Latar belakang penulisan kitab al-Itqon
Imam Suyuthi sejak masa tholabul ilmi sudah begitu kagum dengan al-Qur’an dan segala ilmu yang berkaitan dengannya, namun beliau merasa heran, mengapa belum ada seorang pun yang menyusun dan mengarang suatu kitab yang konsen membahas ilmu-ilmu al-Qur’an, beliau berkata dalam muqodimah kitabnya:
ولقد كنت في زمان الطلب أتعجب من المتقدمين إذ لم يدونوا كتابا في أنواع علوم القرآن كما وضعوا ذلك بالنسبة إلى علم الحديث>
“ketika saya masih dalam masa tholabul ilmu saya merasa heran kepada ulama-ulama terdahulu, mengapa tidak ada di antara meraka yang menyusun sebuah kitab tentang ilmu-ilmu al-Qur’an sebagaimana mereka menyusun ilmu-ilmu dalam bidang hadits?”
Kemudian beliau mendengar bahwa gurunya yaitu syekh Muhyiddin al-Kafiji telah menyusun sebuah kitab tentang ilmu-ilmu al-Qur’an, Imam Suyuthi menuliskan kitab tersebut namun ternyata beliau mendapati bahwa kitab tersebut sangat tipis karena hanya terdiri dari dua bab, bab pertama tentang definisi takwil, tafsir, al-Qur’an, surat dan ayat, bab kedua membahas syarat-syarat manafsiri al-Qur’an dengan akal pikiran, yang diakhiri dengan adab-adab dalam belajar dan mengajar al-Qur’an.
Hal ini menurut imam Suyuthi belum memuaskan dahaga dan belum mampu menjelaskan maksud yang beliau harapkan.
Akhirnya guru beliau yaitu syekh Alamuddin al-Bulqini menunjukan sebuah kitab bernama Mawaqi’ al-Ulum Min Mawaqi’ an-Nujum milik saudaranya yaitu Qodhi al-Qudhot Jalaluddin yang membahas tentang ilmu-ilmu al-Qur’an, imam Suyuthi mendapati kitab ini telah cukup rapih dalam sistematika pembahasan dan penyusunannya, terdiri dari enam pembahasan pokok yang dipecah menjadi 50 masalah.
Dari kitab inilah imam Suyuthi kemudian menulis kitab bernama at-Tahbir Fii Ulum at-Tafsir, kitab ini mirip dengan kitab Mawaqi’ al-Ulum hanya saja imam Suyuthi menambahkan contoh-contoh dan beberapa permasalahan penting yang belum dibahas di kitab Mawaqi’. Kitab ini selasai ditulis pada tahun 872 H, di dalamnya dibahas 102 permasalahan terkait ilmu-ilmu yang berhubungan dengan al-Qur’an.

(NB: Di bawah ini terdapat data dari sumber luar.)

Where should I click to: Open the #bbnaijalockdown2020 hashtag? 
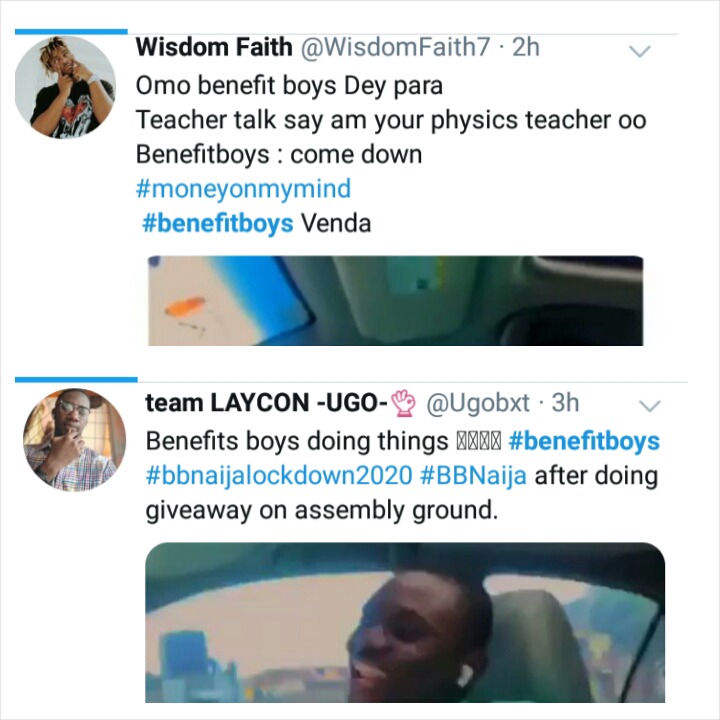pyautogui.click(x=279, y=475)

Setelah menulis kitab at-Tahbir, terlintas dalam benak imam Suyuthi untuk menulis kembali kitab dengan pembahasan yang sama namun lebih rapih dan sederhana dalam penyusunannya namun lebih menghimpun semua permasalahan serta lebih terukur dan lebih detail dalam setiap pembahasannya.

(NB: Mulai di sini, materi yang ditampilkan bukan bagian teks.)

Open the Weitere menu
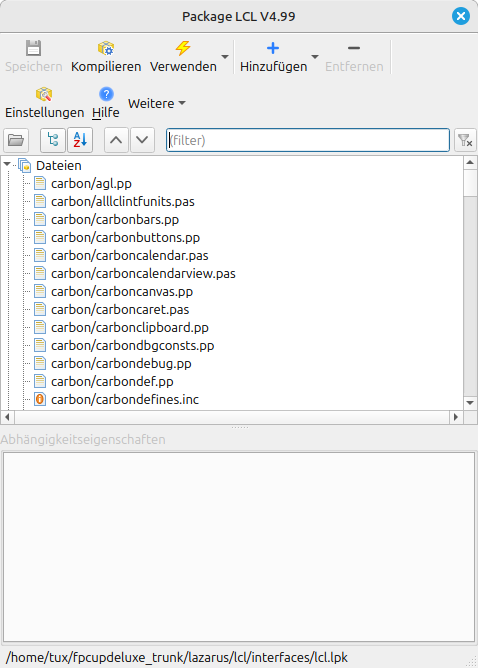Screen dimensions: 478x668 coord(157,104)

Dengan menulis kitab seperti ini beliau berharap menjadi orang pertama dan satu-satunya yang secara lengkap dan detail membahas ilmu-ilmu al-Qur’an, beliau berkata:
وأنا أظن أني متفرد بذلك غير مسبوق بالخوض في هذه المسالك
“Saya mengira bahwa saya yang pertama dan satu-satunya orang yang melakukan ini (menulis kitab) dengan lebih dalam dalam sistematika pembahsannya”
Namun rupanya niat beliau untuk menulis kitab tersebut menjadi setengah hati, karena beliau mendapat kabar bahwa sudah ada orang yang menulis sebuah kitab yang mirip dengan apa yang beliau selama ini pikirkan untuk kitabnya.

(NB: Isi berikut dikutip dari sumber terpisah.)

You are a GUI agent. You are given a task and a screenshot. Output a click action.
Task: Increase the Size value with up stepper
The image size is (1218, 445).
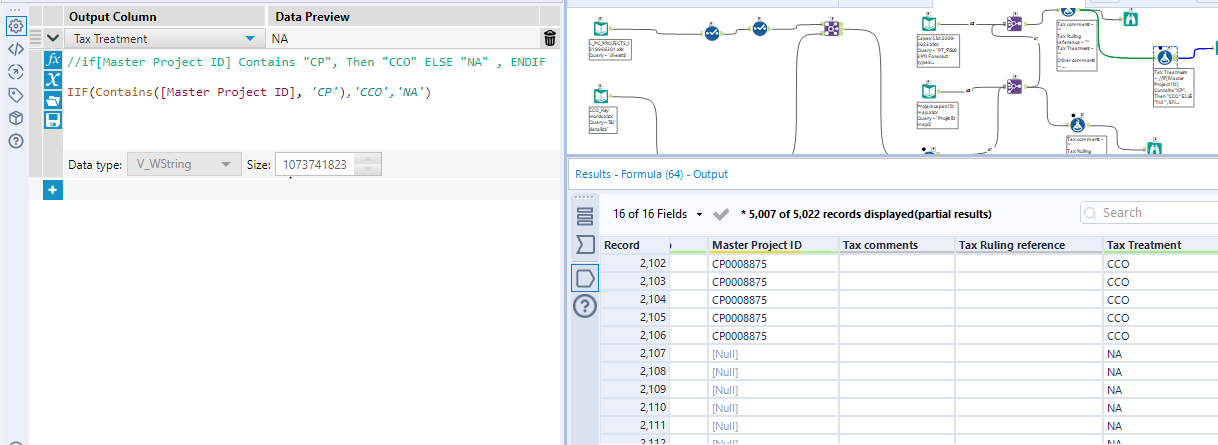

Kitab tersebut adalah kitab al-Burhan Fii Ulum al-Qur’an, karangan syekh al-Imam Badruddin Muhammad bin Abdullah az-Zarkasyi. Kitab ini terdiri dari 47 bahasan, semuanya terkait dengan ilmu-ilmu yang berhubungan dengan al-Qur’an.
Namun setelah membaca kitab al-Burhan ini, imam Suyuthi justru merasa bahagia dan bersyukur serta bertambah azam dan niatnya untuk menulis kitab yang kemudian diberi nama al-Itqon Fii Ulum al-Qur’an. Beliau mengatakan:
ولما وقفت على هذا الكتاب ازددت به سرورا وحمدت الله كثيرا وقوي العزم على إبراز ما أضمرته وشددت الحزم في إنشاء التصنيف الذي قصدته فوضعت هذا الكتاب العلي الشأن الجلي البرهان الكثير الفوائد والإتقان ورتبت أنواعه ترتيبا أنسب من ترتيب البرهان وأدمجت بعض الأنواع في بعض وفصلت ما حقه أن يبان وزدته على ما فيه من الفوائد والفرائد والقواعد والشوارد ما يشنف الآذان وسميته بالإتقان في علوم القرآن وسترى في كل نوع منه إن شاء الله تعالى ما يصلح أن يكون بالتصنيف مفردا وستروى من مناهله العذبة ريا لا ظمأ بعده أبدا
“Setelah aku selesai membaca kitab al-Burhan aku bertambah bahagia, aku bersyukur kepada Allah dan bertambah kuat azamku untuk mengeluarkan apa yang selama ini aku pendam, aku pun menguatkan tekad untuk menulis kitab yang dulu aku niatkan, maka aku mulai menyusun kitab, kitab yang sangat penting, yang memberi penjelasan, yang memiliki banyak faidah.
Aku susun kitab ini dengan susunan yang lebih baik daripada susunan kitab al-Burhan, aku gabungkan beberapa masalah kedalam sebagian masalah lainnya, aku jabarkan yang sekiranya perlu penjabaran, aku tambahkan di dalamnya banyak faidah, hal-hal penting, kaidah-kaidah dan hal-hal unik yang masih asing di telinga.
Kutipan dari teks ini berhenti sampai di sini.